Mahmur bir duruştu boşluktan aşağı, ta dibe, dipten de öte gömülüşe doğru boş vermişlikle acınası bir beden ait ruhla kaybedilmiş tüm zamanlardan intikam alırcasına, önce kendi kendine, intikam yamayarak acıma duygusundan öte bir hisle, sadece zavallılaşmış bir bedene ait ruhla yardım almaya uzak ve de kendi kendine yardım etmekten çok, daha uzak hislerin savaş arenasındaki hırs ve kinle hayata karşı tüm acımasızlıklarla, unutulası düşüncelerden kurtulma çabası ile yumruklarını sıkmış, dişlerini gıcırdatarak, bir öfkenin içinden fırlayarak başka bir düşünce yaşamından var olmaya çalışacakmışcasına intikam duygularından uzak zamanlara ulaşıp, derinlerinin de derinlerinden çıkıp dingin bir ruhla yaşamın nefeslerine kendi kendine bulaşma arzusuyla tüm geçmişi, gelecekle bir tül perde ile ayrıştırmak istiyordu, zapt edilmiş öz duygularına dönerek…

Kulaklarda uğultular yaratan kulvarlardaki gecenin sessizliğini bozan yağmurun ıslak sesi, omuzlarında çöreklenmiş ıslaklıklar kararmış gökyüzünün kulvarlarında olmayan gölgesini düşünerek adımları ile ezercesine, geçmişin tüm an zamanlarından güneşi kaldırıp, yağmurdan ıslanmış zamanları hayal ediyordu, tüm kırgınlıkların kırılgan düşüncelerinde…
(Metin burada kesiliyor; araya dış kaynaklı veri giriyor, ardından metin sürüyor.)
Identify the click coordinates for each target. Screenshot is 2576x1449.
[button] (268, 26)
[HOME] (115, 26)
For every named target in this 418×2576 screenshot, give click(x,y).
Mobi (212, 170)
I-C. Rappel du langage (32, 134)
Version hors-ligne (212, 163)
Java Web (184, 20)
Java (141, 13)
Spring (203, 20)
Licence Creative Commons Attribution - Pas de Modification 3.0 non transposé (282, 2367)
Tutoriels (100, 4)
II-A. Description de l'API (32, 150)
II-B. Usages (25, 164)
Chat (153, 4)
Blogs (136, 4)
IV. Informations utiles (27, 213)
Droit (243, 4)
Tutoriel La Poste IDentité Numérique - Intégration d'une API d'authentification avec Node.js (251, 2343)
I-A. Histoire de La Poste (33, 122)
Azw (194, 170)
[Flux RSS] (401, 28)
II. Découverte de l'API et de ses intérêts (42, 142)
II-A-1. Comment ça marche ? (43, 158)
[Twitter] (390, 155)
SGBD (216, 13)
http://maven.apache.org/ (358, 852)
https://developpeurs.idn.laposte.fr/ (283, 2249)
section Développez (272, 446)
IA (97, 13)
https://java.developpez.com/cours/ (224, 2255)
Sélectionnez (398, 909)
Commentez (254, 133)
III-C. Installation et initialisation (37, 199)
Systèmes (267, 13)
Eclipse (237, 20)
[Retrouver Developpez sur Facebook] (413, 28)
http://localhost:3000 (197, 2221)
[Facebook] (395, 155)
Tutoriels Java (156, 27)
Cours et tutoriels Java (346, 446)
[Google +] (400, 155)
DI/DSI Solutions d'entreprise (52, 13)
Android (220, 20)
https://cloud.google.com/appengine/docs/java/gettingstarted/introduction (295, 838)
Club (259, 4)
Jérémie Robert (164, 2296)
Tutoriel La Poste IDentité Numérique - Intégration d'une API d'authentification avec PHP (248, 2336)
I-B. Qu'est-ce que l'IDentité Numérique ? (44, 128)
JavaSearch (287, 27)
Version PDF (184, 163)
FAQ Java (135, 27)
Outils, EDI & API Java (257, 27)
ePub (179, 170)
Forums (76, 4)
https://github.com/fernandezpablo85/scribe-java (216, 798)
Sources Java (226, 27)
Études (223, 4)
Başı boş düşüncelerin ıslanmış düşleriydi bunların tümü…
Belki de ruhla bedenin çatışmasız ayrılıklara dayanması gibiydi gecenin sabaha ulaşması, işte tam bu an ki ruhun yeniden bedenle buluşması…
Ruh bedene her gün yeniden sabah mahmurluğuyla ulaşırmış…

Fırtına dindi, yağmur şiddetini kaybetti, sadece gecenin tana ulaşan garip sessizliği hüküm sürüyor, yaşama etkenliği ile, umarsız bir sabah bekleyişi bu, çoğul can sıkıntısı, çoğul sinmişlik, vazgeçilmiş tüm isteklerin ardında kalan sanki ıssızlıkla bir boşluk ve korkusuzluk duyguları ile kendine karşı bir güven veya özgüven ile kime karşı savaş ve kimden, kimlerden korunma bunlar ki bu iç dünyadaki kopan fırtına veya boşluk duyguları artık bu yalnızlığın ardında kalan belki de sadece özgüven kalıyordu ve korunma duygusunun kendimden kendime kopup, başkasından bir korunma mıydı bu korkusuzlukta kalan?

Mağrur ve onurlu,
başarmışlığın tüm pişmanlıkları arkada bırakılmış,
sadece geleceğe umarsızca bakarken ortaya kendine güven çıkmış,
büyükten küçüğe bırakılarak,
ama büyükteki güven,
hâlâ kendinden başkasına emin olamama duygusunu içinde saklamış...

Aslında kendine güvenmek de bir özveridir...

Düşmüşüm bir kere girdaba, tüm uğraşlar boşuna, sadece kesik nefeslere yolcu olmuşum, artık yalnızlıkla yaşamak, boşu boşuna...Düşlerin siyahı düşmüş önüme, kahır düşünceleri basmış, tüm yaşam girdaplarına, artık yarım yarım nefesler, boşu boşuna.... Eyvah, eyvahlar olsun sana ve bana artık...

Kahır bu sevgili, tüm bedenim senle yamanmış, bir ateş bu sevgili, senle yanmak da artık boşu boşuna…
Düş bağrımdan ciğerlerimden, tüm nefeslerimden, düşünceler bir girdap olmuş, dön boşu boşuna olmuş bu hayat, bari bir nefes ver, yalandan da gelse içime, bunsuz yaşamak inan boşu boşuna…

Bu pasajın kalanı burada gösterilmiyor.